### Dataset extract
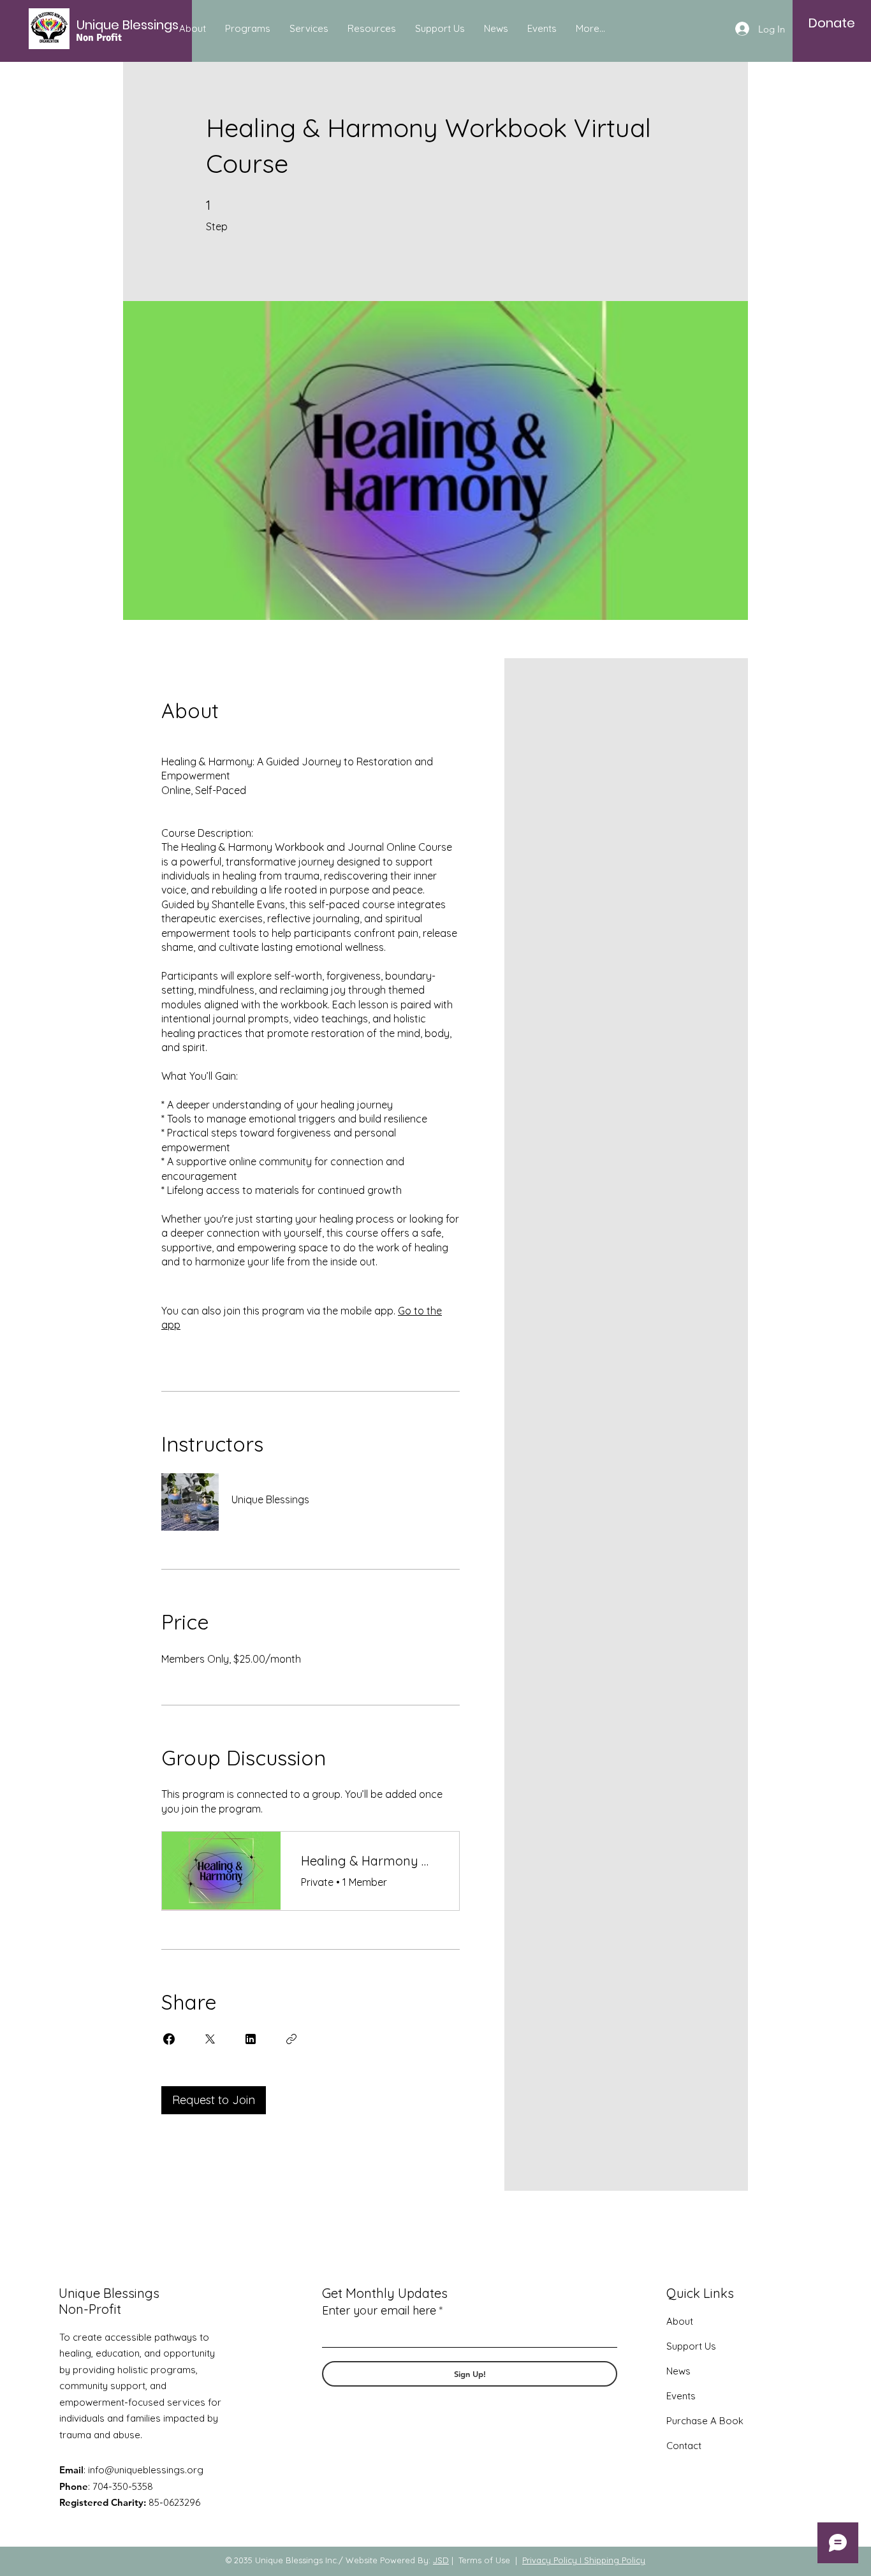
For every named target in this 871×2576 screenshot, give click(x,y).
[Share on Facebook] (169, 2039)
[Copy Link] (291, 2039)
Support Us (691, 2346)
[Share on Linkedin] (250, 2039)
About (679, 2321)
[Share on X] (209, 2039)
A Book (725, 2421)
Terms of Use (484, 2560)
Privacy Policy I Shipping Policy (583, 2560)
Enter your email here (379, 2310)
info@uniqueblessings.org (145, 2470)
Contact (683, 2446)
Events (681, 2396)
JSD (441, 2560)
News (678, 2371)
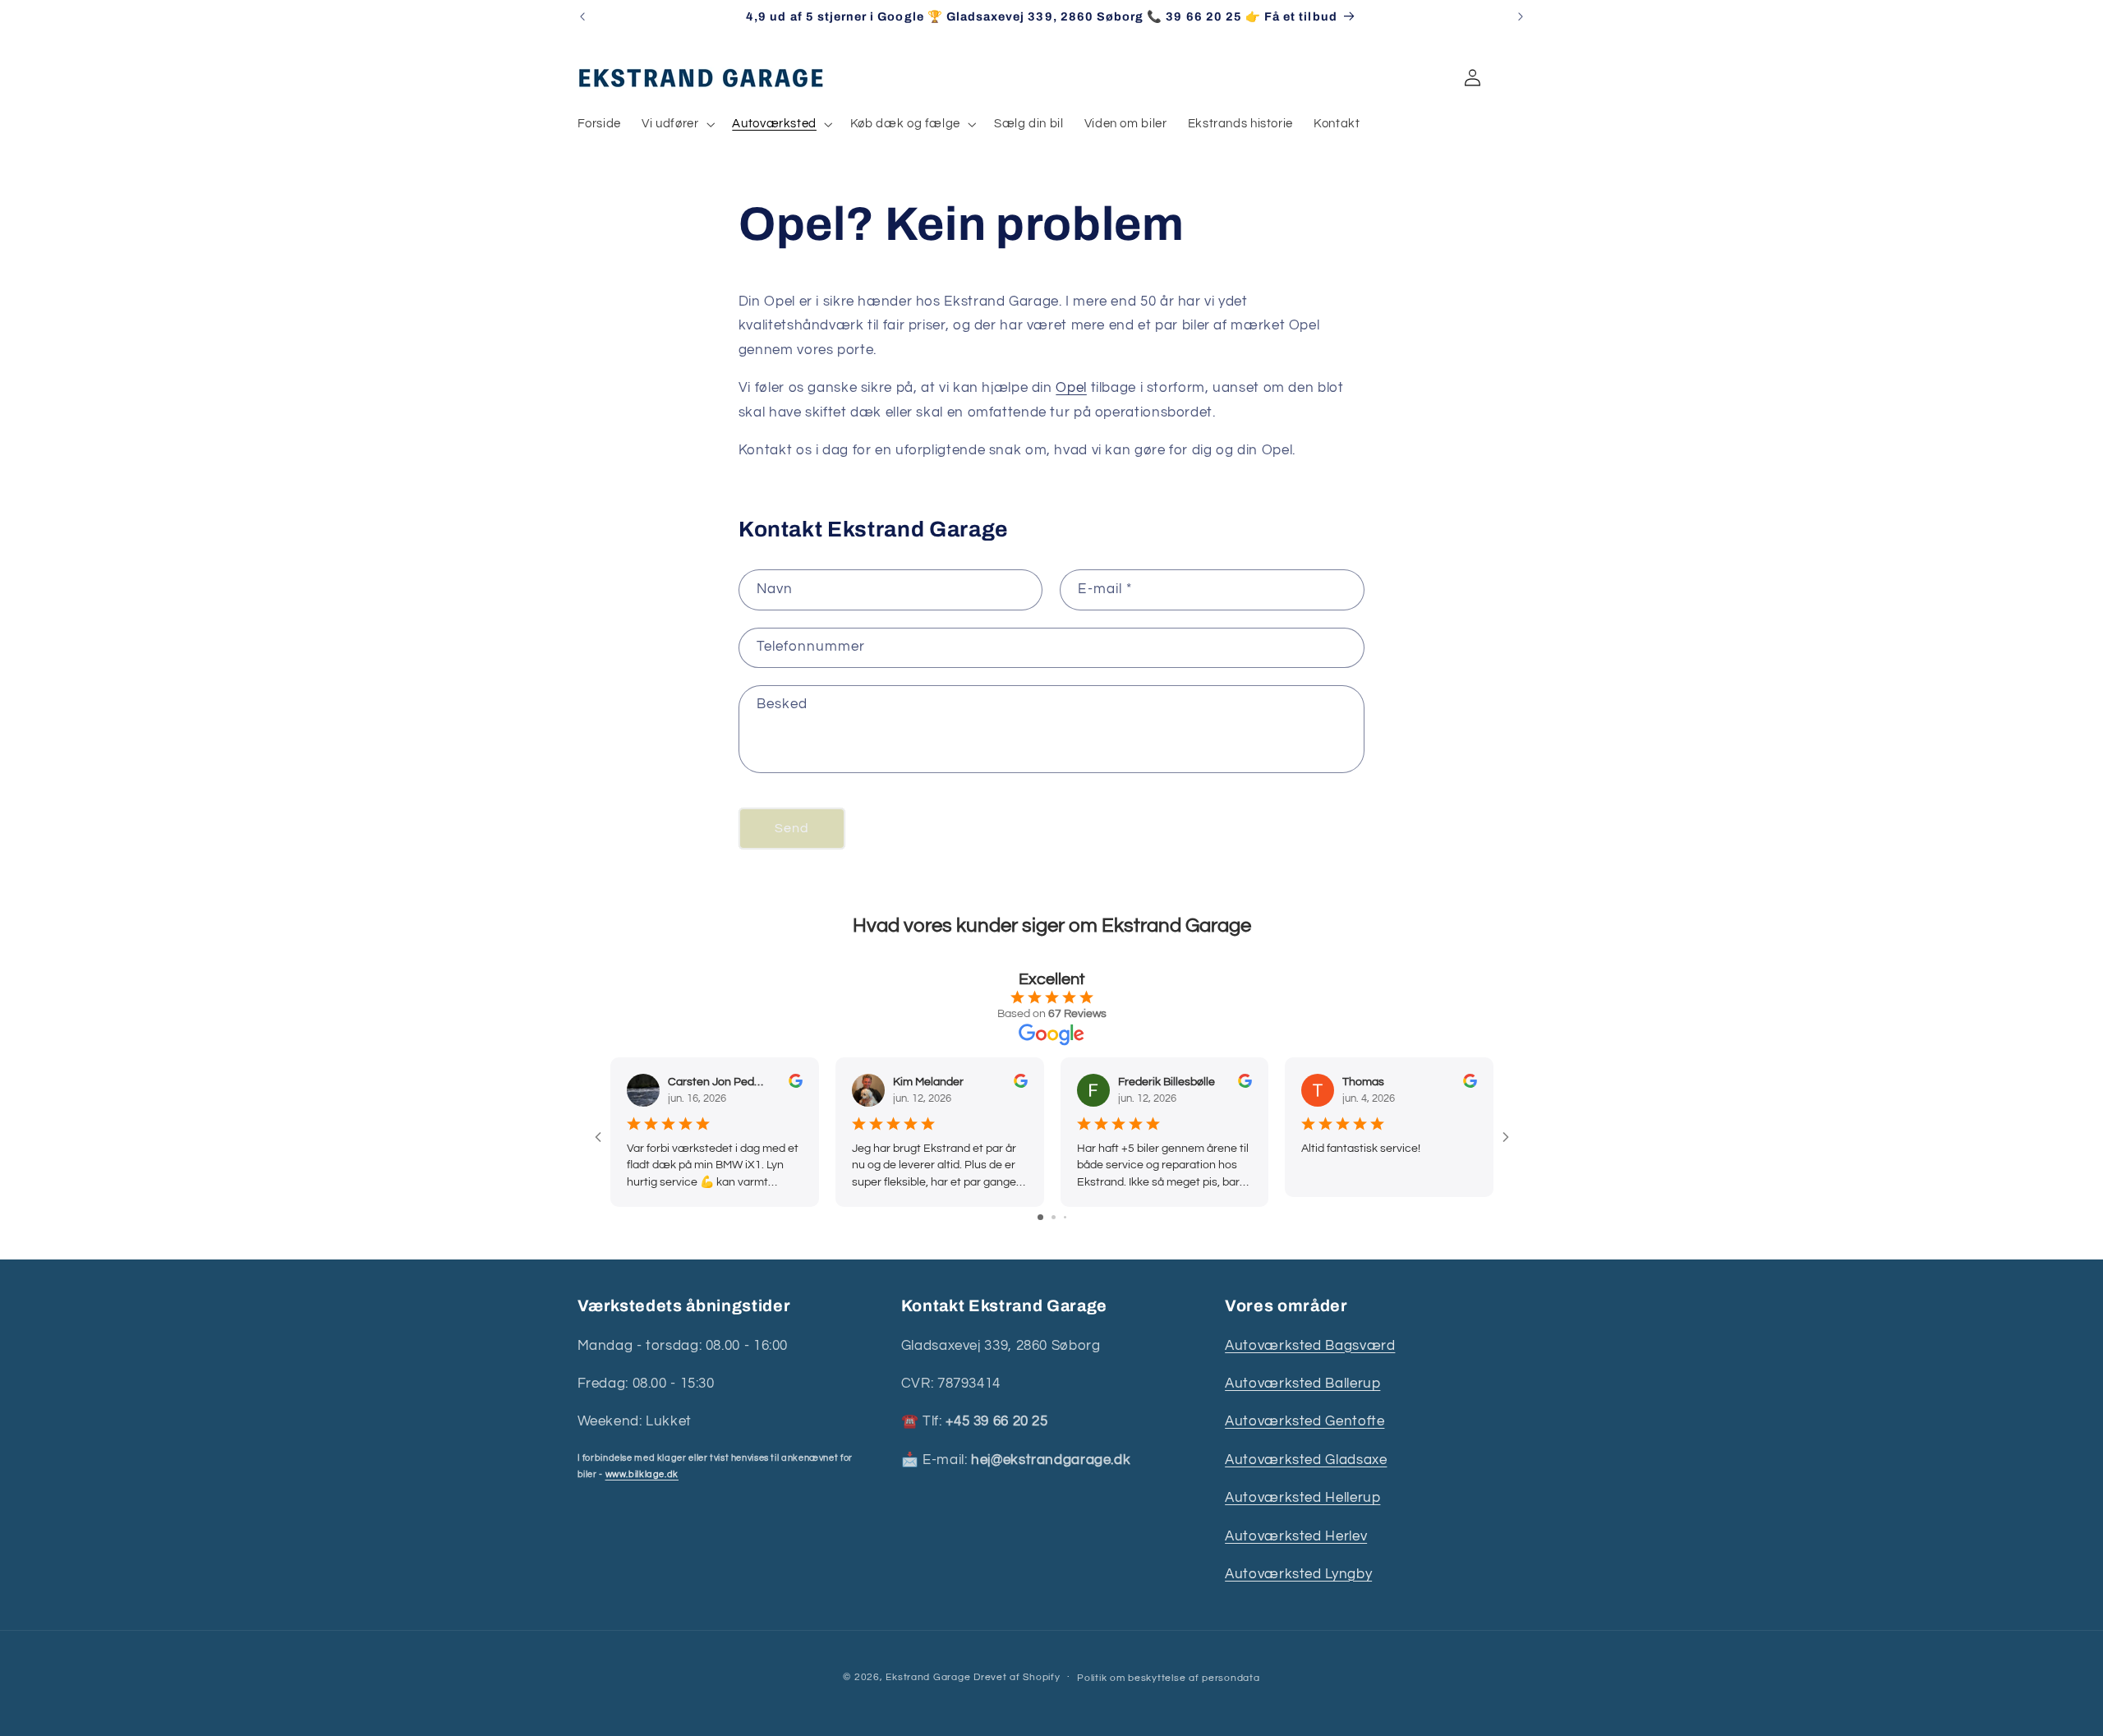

### About this task
Say how many lines of the listing above contain "Share", with no other words.

### Exercise answer
3